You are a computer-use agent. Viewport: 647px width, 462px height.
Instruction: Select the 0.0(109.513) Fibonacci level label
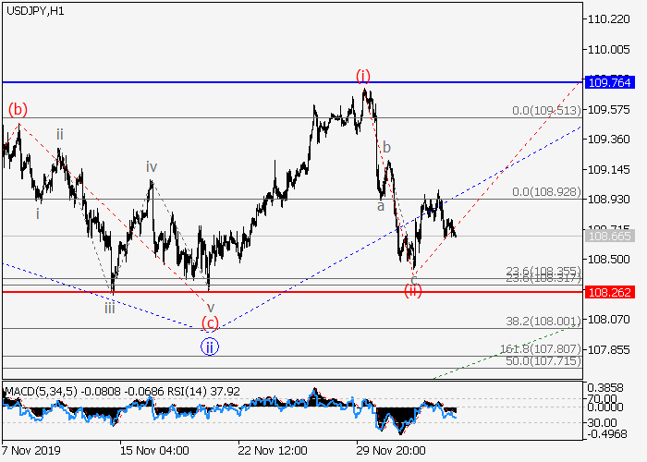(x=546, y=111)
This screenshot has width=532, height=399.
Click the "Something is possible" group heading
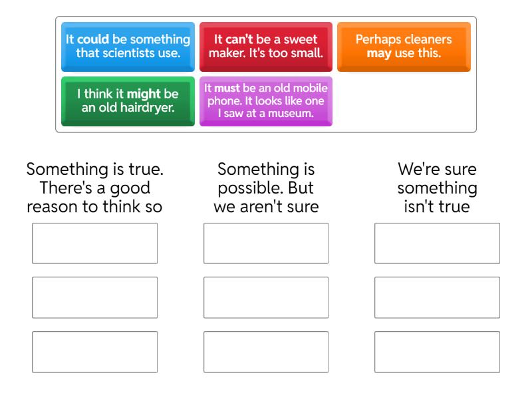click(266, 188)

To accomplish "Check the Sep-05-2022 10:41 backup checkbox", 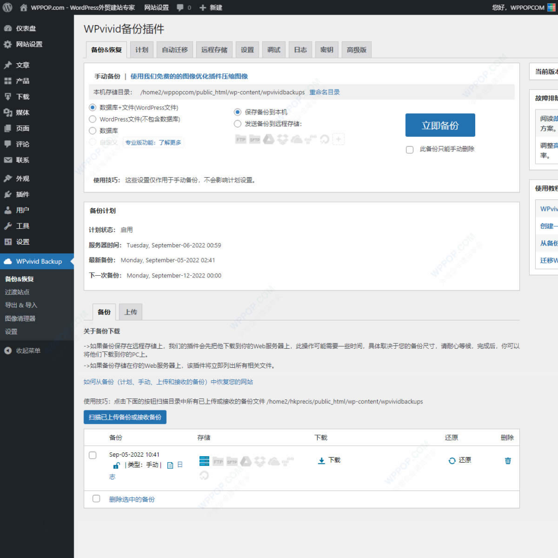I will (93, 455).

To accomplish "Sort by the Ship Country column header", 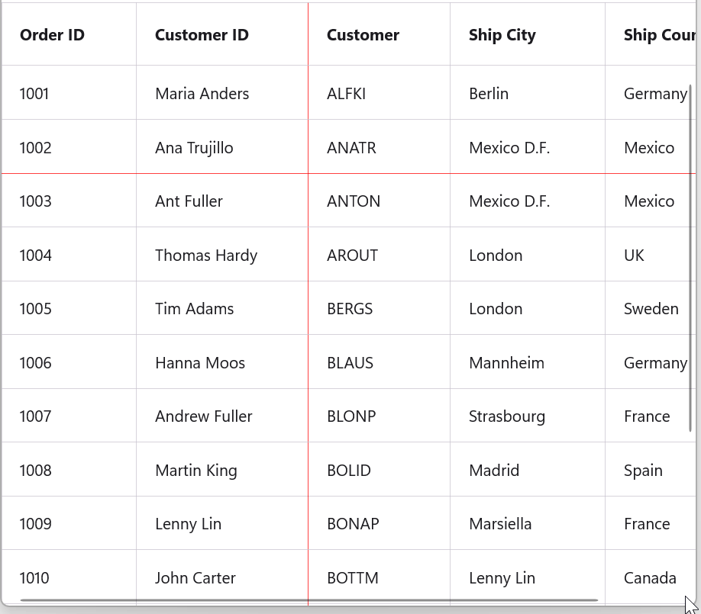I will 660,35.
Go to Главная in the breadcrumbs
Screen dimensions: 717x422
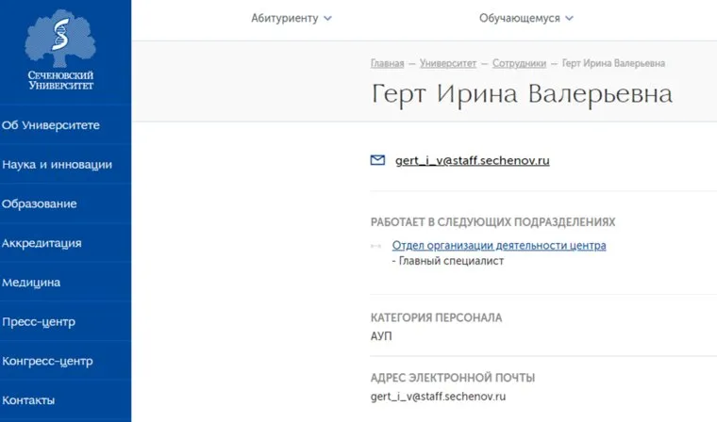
---+---
» WHAT YOU ARE ASKED TO DO
Lines with "height" in the listing above: count them and give the total, nothing else.

» RESPONSE TO THIS TASK
2